* _Exercise directions_
Rewrite these lines as a numbered list, omitting any blank lines and covering every one of the records.

#### Source material

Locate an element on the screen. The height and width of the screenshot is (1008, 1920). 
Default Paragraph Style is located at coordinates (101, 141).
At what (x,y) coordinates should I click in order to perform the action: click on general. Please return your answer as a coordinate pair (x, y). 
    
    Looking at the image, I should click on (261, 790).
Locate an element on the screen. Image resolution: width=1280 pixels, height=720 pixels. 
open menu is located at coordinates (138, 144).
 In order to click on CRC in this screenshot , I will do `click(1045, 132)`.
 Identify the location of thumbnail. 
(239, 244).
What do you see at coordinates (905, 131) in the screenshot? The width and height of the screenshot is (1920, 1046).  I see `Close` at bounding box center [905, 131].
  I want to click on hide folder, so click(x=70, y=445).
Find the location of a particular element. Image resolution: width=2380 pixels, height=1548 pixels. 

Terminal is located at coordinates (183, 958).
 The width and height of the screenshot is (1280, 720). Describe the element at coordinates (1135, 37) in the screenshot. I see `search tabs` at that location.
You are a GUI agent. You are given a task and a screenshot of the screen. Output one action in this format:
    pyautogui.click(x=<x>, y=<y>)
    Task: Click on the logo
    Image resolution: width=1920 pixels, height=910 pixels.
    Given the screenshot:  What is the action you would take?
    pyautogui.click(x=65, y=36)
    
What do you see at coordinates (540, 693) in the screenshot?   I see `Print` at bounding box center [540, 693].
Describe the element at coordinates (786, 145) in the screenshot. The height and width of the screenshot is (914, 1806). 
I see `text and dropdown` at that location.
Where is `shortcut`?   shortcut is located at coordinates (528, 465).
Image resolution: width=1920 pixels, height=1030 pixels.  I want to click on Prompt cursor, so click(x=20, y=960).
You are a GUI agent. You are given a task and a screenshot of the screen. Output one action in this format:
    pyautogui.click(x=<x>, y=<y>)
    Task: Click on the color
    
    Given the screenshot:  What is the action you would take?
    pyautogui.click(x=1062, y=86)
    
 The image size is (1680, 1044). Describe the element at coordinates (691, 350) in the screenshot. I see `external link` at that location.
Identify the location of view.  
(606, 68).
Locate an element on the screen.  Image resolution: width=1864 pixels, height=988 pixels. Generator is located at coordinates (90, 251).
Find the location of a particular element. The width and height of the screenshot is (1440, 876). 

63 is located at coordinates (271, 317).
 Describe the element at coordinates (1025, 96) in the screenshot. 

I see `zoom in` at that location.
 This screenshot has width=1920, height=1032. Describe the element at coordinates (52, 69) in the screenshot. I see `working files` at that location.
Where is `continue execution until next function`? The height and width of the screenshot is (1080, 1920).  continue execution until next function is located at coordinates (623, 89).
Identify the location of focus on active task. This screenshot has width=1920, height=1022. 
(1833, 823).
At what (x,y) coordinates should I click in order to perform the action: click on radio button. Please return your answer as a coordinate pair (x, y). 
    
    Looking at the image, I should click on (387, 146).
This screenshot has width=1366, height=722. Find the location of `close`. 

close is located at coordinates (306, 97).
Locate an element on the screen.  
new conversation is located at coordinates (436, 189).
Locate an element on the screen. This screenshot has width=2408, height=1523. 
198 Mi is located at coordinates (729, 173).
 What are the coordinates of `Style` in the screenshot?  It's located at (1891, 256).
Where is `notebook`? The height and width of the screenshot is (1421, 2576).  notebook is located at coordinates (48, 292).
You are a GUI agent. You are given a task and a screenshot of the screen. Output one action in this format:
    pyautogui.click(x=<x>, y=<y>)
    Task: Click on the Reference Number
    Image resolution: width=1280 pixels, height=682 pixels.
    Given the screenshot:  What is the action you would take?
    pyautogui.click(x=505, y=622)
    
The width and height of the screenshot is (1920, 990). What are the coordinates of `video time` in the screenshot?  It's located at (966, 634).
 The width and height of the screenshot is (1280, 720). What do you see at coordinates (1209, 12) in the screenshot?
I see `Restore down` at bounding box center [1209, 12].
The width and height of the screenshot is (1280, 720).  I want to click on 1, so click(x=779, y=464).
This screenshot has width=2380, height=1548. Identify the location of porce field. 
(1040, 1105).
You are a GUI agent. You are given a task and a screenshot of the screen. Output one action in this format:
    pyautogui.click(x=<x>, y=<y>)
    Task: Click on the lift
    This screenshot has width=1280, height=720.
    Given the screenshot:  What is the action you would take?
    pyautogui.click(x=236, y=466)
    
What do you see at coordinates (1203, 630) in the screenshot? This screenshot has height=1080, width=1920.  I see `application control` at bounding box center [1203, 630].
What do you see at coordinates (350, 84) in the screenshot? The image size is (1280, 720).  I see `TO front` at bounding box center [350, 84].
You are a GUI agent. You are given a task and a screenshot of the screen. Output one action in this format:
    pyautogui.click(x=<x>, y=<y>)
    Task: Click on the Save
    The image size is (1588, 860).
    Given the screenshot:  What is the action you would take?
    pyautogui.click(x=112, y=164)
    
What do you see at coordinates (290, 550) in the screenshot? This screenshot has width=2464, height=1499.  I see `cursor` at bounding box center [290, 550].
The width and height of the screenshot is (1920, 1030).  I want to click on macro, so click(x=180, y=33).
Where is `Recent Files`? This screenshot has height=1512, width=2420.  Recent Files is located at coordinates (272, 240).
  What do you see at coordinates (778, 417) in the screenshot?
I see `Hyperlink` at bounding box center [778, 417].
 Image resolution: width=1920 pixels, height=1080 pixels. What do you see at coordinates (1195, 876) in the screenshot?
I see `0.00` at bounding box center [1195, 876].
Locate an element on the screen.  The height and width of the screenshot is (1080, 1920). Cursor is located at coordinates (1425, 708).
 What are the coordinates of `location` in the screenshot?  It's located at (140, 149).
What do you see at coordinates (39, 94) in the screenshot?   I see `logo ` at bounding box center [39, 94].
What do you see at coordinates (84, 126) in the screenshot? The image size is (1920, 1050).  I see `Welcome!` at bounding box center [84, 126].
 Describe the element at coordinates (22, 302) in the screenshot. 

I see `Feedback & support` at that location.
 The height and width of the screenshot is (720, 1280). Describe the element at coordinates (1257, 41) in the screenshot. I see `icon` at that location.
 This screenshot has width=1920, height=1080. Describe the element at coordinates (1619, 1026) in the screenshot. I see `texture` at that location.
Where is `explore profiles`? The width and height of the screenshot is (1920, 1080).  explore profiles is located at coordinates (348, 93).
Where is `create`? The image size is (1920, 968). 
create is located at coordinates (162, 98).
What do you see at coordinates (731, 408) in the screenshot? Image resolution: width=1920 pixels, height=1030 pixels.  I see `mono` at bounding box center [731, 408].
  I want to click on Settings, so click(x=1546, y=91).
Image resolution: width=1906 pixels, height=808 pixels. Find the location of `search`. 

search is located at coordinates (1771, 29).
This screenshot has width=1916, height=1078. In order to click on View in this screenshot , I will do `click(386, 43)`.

########

* _Task solution_
1. Locate an element on the screen. The height and width of the screenshot is (1008, 1920). 
2. Default Paragraph Style is located at coordinates (101, 141).
3. At what (x,y) coordinates should I click in order to perform the action: click on general. Please return your answer as a coordinate pair (x, y). 
4.     Looking at the image, I should click on (261, 790).
5. Locate an element on the screen. Image resolution: width=1280 pixels, height=720 pixels. 
6. open menu is located at coordinates (138, 144).
7.  In order to click on CRC in this screenshot , I will do `click(1045, 132)`.
8.  Identify the location of thumbnail. 
9. (239, 244).
10. What do you see at coordinates (905, 131) in the screenshot? The width and height of the screenshot is (1920, 1046).  I see `Close` at bounding box center [905, 131].
11.   I want to click on hide folder, so click(x=70, y=445).
12. Find the location of a particular element. Image resolution: width=2380 pixels, height=1548 pixels. 
13. Terminal is located at coordinates (183, 958).
14.  The width and height of the screenshot is (1280, 720). Describe the element at coordinates (1135, 37) in the screenshot. I see `search tabs` at that location.
15. You are a GUI agent. You are given a task and a screenshot of the screen. Output one action in this format:
16.     pyautogui.click(x=<x>, y=<y>)
17.     Task: Click on the logo
18.     Image resolution: width=1920 pixels, height=910 pixels.
19.     Given the screenshot:  What is the action you would take?
20.     pyautogui.click(x=65, y=36)
21. What do you see at coordinates (540, 693) in the screenshot?   I see `Print` at bounding box center [540, 693].
22. Describe the element at coordinates (786, 145) in the screenshot. The height and width of the screenshot is (914, 1806). 
23. I see `text and dropdown` at that location.
24. Where is `shortcut`?   shortcut is located at coordinates (528, 465).
25. Image resolution: width=1920 pixels, height=1030 pixels.  I want to click on Prompt cursor, so click(x=20, y=960).
26. You are a GUI agent. You are given a task and a screenshot of the screen. Output one action in this format:
27.     pyautogui.click(x=<x>, y=<y>)
28.     Task: Click on the color
29.     Given the screenshot:  What is the action you would take?
30.     pyautogui.click(x=1062, y=86)
31.  The image size is (1680, 1044). Describe the element at coordinates (691, 350) in the screenshot. I see `external link` at that location.
32. Identify the location of view.  
33. (606, 68).
34. Locate an element on the screen.  Image resolution: width=1864 pixels, height=988 pixels. Generator is located at coordinates (90, 251).
35. Find the location of a particular element. The width and height of the screenshot is (1440, 876). 
36. 63 is located at coordinates (271, 317).
37.  Describe the element at coordinates (1025, 96) in the screenshot. 
38. I see `zoom in` at that location.
39.  This screenshot has width=1920, height=1032. Describe the element at coordinates (52, 69) in the screenshot. I see `working files` at that location.
40. Where is `continue execution until next function`? The height and width of the screenshot is (1080, 1920).  continue execution until next function is located at coordinates (623, 89).
41. Identify the location of focus on active task. This screenshot has width=1920, height=1022. 
42. (1833, 823).
43. At what (x,y) coordinates should I click in order to perform the action: click on radio button. Please return your answer as a coordinate pair (x, y). 
44.     Looking at the image, I should click on (387, 146).
45. This screenshot has width=1366, height=722. Find the location of `close`. 
46. close is located at coordinates (306, 97).
47. Locate an element on the screen.  
48. new conversation is located at coordinates (436, 189).
49. Locate an element on the screen. This screenshot has width=2408, height=1523. 
50. 198 Mi is located at coordinates (729, 173).
51.  What are the coordinates of `Style` in the screenshot?  It's located at (1891, 256).
52. Where is `notebook`? The height and width of the screenshot is (1421, 2576).  notebook is located at coordinates (48, 292).
53. You are a GUI agent. You are given a task and a screenshot of the screen. Output one action in this format:
54.     pyautogui.click(x=<x>, y=<y>)
55.     Task: Click on the Reference Number
56.     Image resolution: width=1280 pixels, height=682 pixels.
57.     Given the screenshot:  What is the action you would take?
58.     pyautogui.click(x=505, y=622)
59. The width and height of the screenshot is (1920, 990). What are the coordinates of `video time` in the screenshot?  It's located at (966, 634).
60.  The width and height of the screenshot is (1280, 720). What do you see at coordinates (1209, 12) in the screenshot?
61. I see `Restore down` at bounding box center [1209, 12].
62. The width and height of the screenshot is (1280, 720).  I want to click on 1, so click(x=779, y=464).
63. This screenshot has width=2380, height=1548. Identify the location of porce field. 
64. (1040, 1105).
65. You are a GUI agent. You are given a task and a screenshot of the screen. Output one action in this format:
66.     pyautogui.click(x=<x>, y=<y>)
67.     Task: Click on the lift
68.     This screenshot has width=1280, height=720.
69.     Given the screenshot:  What is the action you would take?
70.     pyautogui.click(x=236, y=466)
71. What do you see at coordinates (1203, 630) in the screenshot? This screenshot has height=1080, width=1920.  I see `application control` at bounding box center [1203, 630].
72. What do you see at coordinates (350, 84) in the screenshot? The image size is (1280, 720).  I see `TO front` at bounding box center [350, 84].
73. You are a GUI agent. You are given a task and a screenshot of the screen. Output one action in this format:
74.     pyautogui.click(x=<x>, y=<y>)
75.     Task: Click on the Save
76.     The image size is (1588, 860).
77.     Given the screenshot:  What is the action you would take?
78.     pyautogui.click(x=112, y=164)
79. What do you see at coordinates (290, 550) in the screenshot? This screenshot has width=2464, height=1499.  I see `cursor` at bounding box center [290, 550].
80. The width and height of the screenshot is (1920, 1030).  I want to click on macro, so click(x=180, y=33).
81. Where is `Recent Files`? This screenshot has height=1512, width=2420.  Recent Files is located at coordinates (272, 240).
82.   What do you see at coordinates (778, 417) in the screenshot?
83. I see `Hyperlink` at bounding box center [778, 417].
84.  Image resolution: width=1920 pixels, height=1080 pixels. What do you see at coordinates (1195, 876) in the screenshot?
85. I see `0.00` at bounding box center [1195, 876].
86. Locate an element on the screen.  The height and width of the screenshot is (1080, 1920). Cursor is located at coordinates (1425, 708).
87.  What are the coordinates of `location` in the screenshot?  It's located at (140, 149).
88. What do you see at coordinates (39, 94) in the screenshot?   I see `logo ` at bounding box center [39, 94].
89. What do you see at coordinates (84, 126) in the screenshot? The image size is (1920, 1050).  I see `Welcome!` at bounding box center [84, 126].
90.  Describe the element at coordinates (22, 302) in the screenshot. 
91. I see `Feedback & support` at that location.
92.  The height and width of the screenshot is (720, 1280). Describe the element at coordinates (1257, 41) in the screenshot. I see `icon` at that location.
93.  This screenshot has width=1920, height=1080. Describe the element at coordinates (1619, 1026) in the screenshot. I see `texture` at that location.
94. Where is `explore profiles`? The width and height of the screenshot is (1920, 1080).  explore profiles is located at coordinates (348, 93).
95. Where is `create`? The image size is (1920, 968). 
96. create is located at coordinates (162, 98).
97. What do you see at coordinates (731, 408) in the screenshot? Image resolution: width=1920 pixels, height=1030 pixels.  I see `mono` at bounding box center [731, 408].
98.   I want to click on Settings, so click(x=1546, y=91).
99. Image resolution: width=1906 pixels, height=808 pixels. Find the location of `search`. 
100. search is located at coordinates (1771, 29).
101. This screenshot has width=1916, height=1078. In order to click on View in this screenshot , I will do `click(386, 43)`.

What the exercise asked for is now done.